### WHAT YOU WILL DO
Please substitute "screenshot size" for "image size" in the part of the records that opens with the line containing "Given: Open the Keysight logo main menu" and closes with the last line of the records, changing nothing else. Give only those lines, without the pictures.

### PROVIDED INFORMATION
________

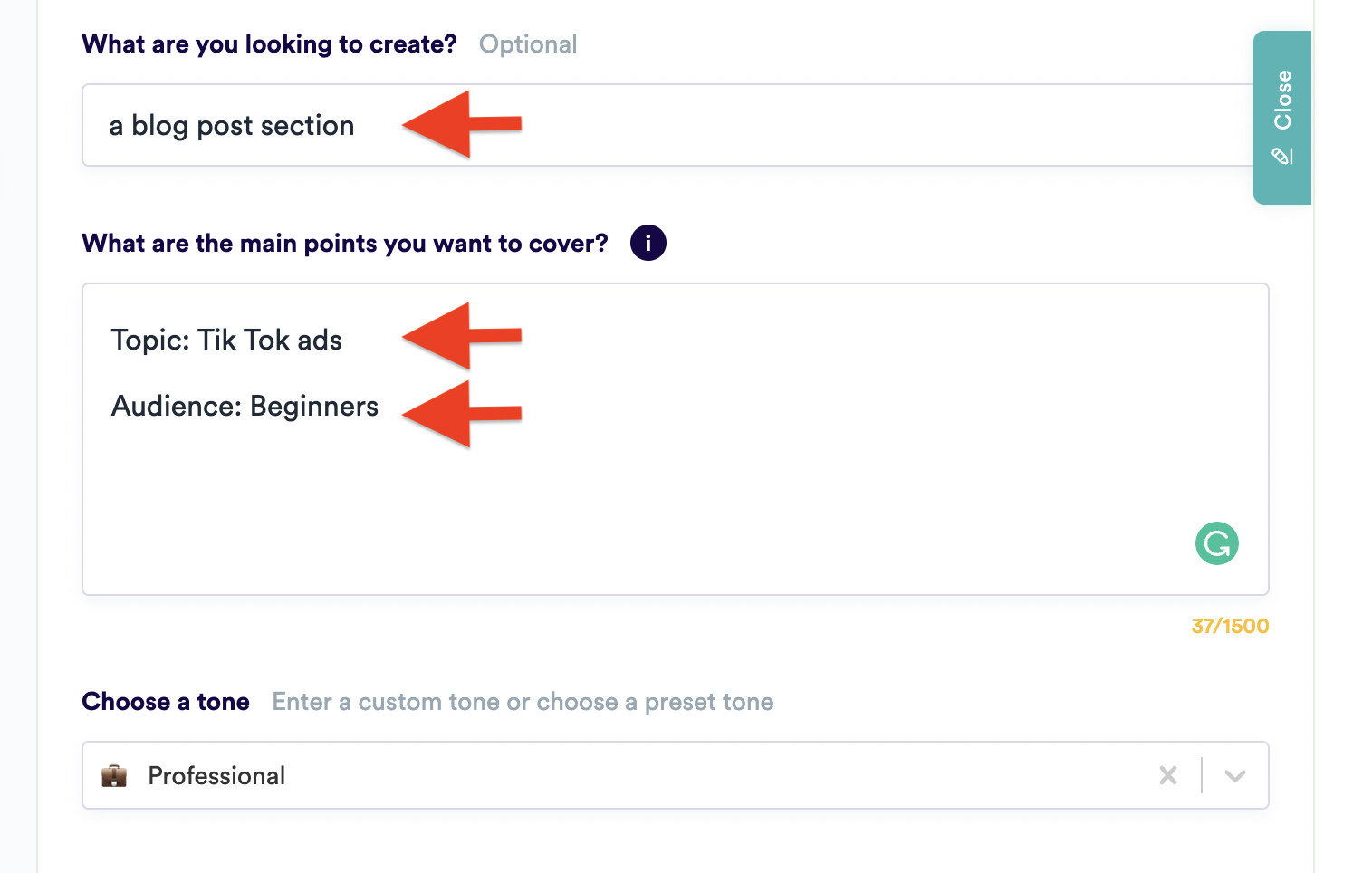1353x873 pixels.
Task: Focus the 'a blog post section' input field
Action: point(724,125)
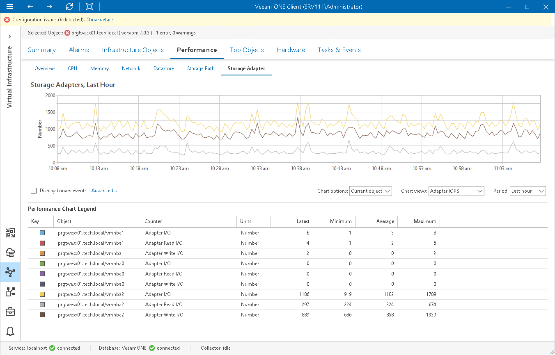Image resolution: width=555 pixels, height=355 pixels.
Task: Click the forward navigation arrow
Action: [49, 7]
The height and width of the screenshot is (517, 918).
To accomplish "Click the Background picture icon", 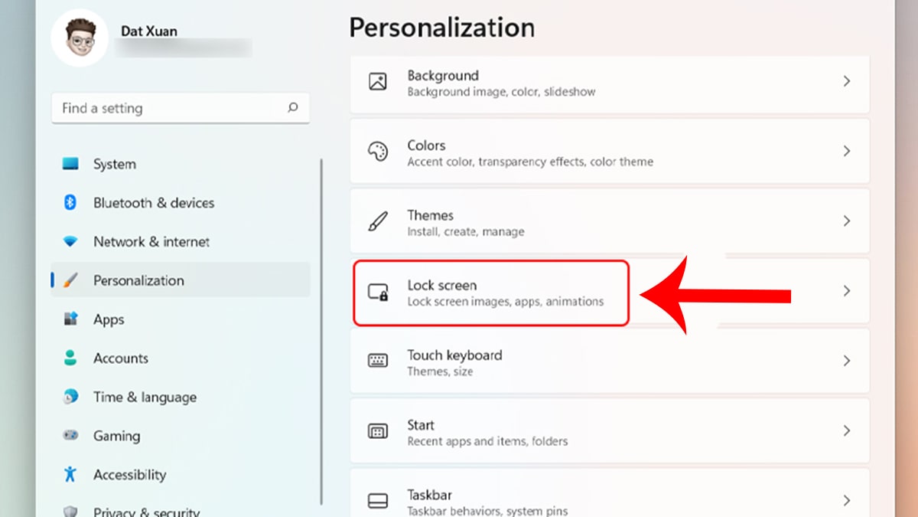I will point(378,82).
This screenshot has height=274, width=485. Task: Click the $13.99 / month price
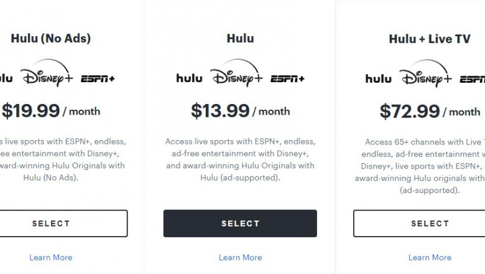tap(240, 111)
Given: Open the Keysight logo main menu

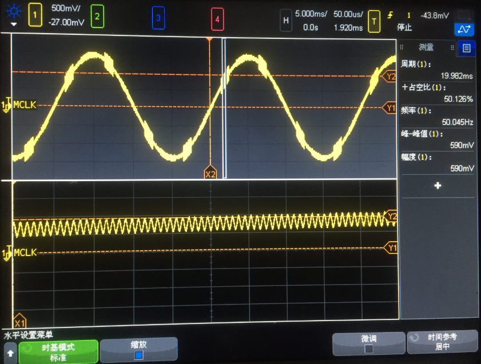Looking at the screenshot, I should [14, 15].
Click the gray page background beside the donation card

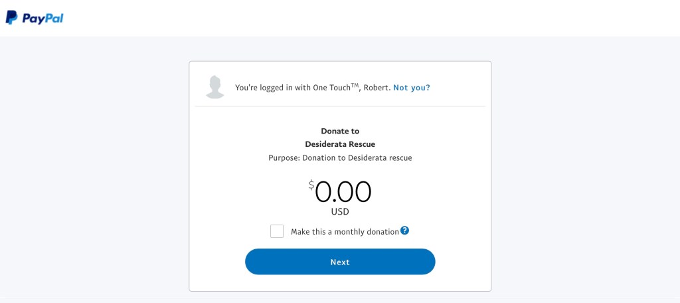[x=586, y=173]
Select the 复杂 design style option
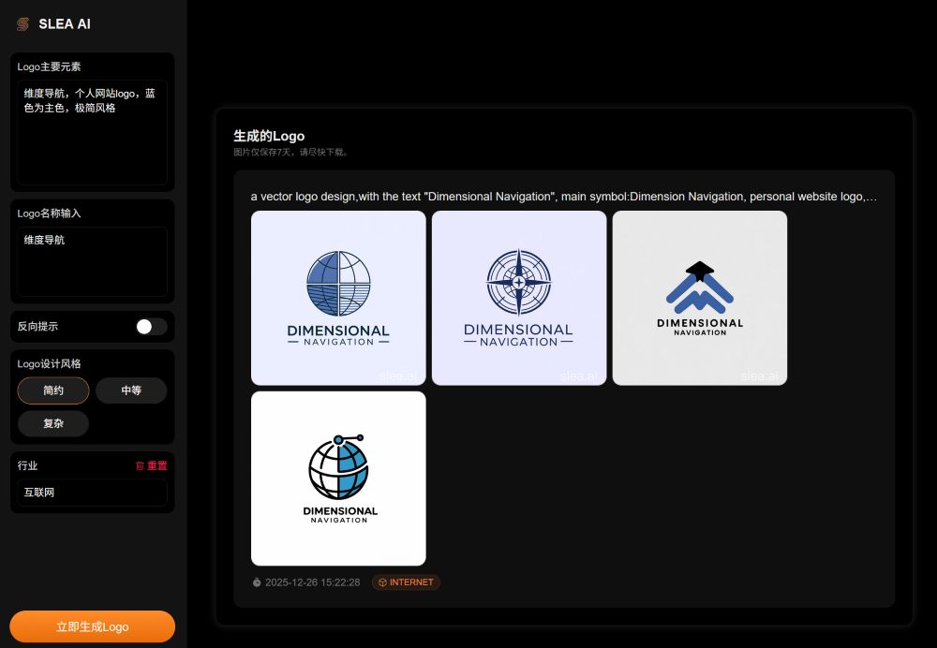 point(53,423)
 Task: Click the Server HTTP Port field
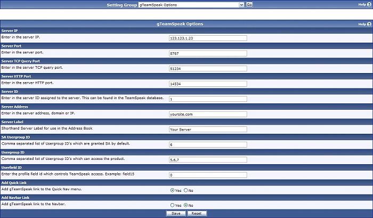[207, 84]
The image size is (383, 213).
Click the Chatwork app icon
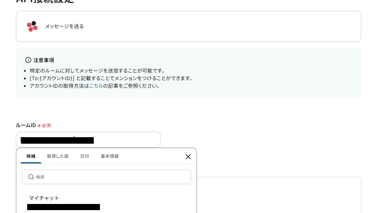point(32,26)
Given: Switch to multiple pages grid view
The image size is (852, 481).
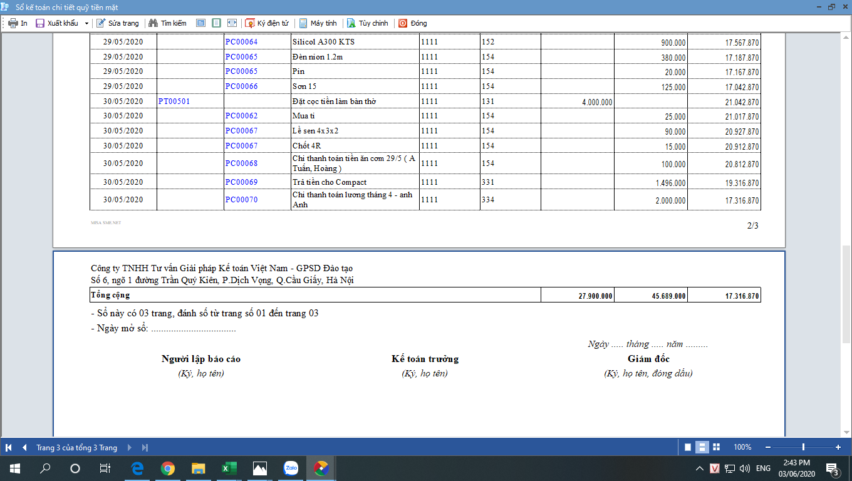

________

### THE RESULT
Given: Open the Keysight logo main menu

Looking at the screenshot, I should [14, 15].
Click the gray page background beside the donation card

[x=586, y=173]
Select the 复杂 design style option
 point(53,423)
 Task: Click the Server HTTP Port field
[207, 84]
The screenshot size is (383, 213).
Click the Chatwork app icon
point(32,26)
Given: Switch to multiple pages grid view
The screenshot size is (852, 481).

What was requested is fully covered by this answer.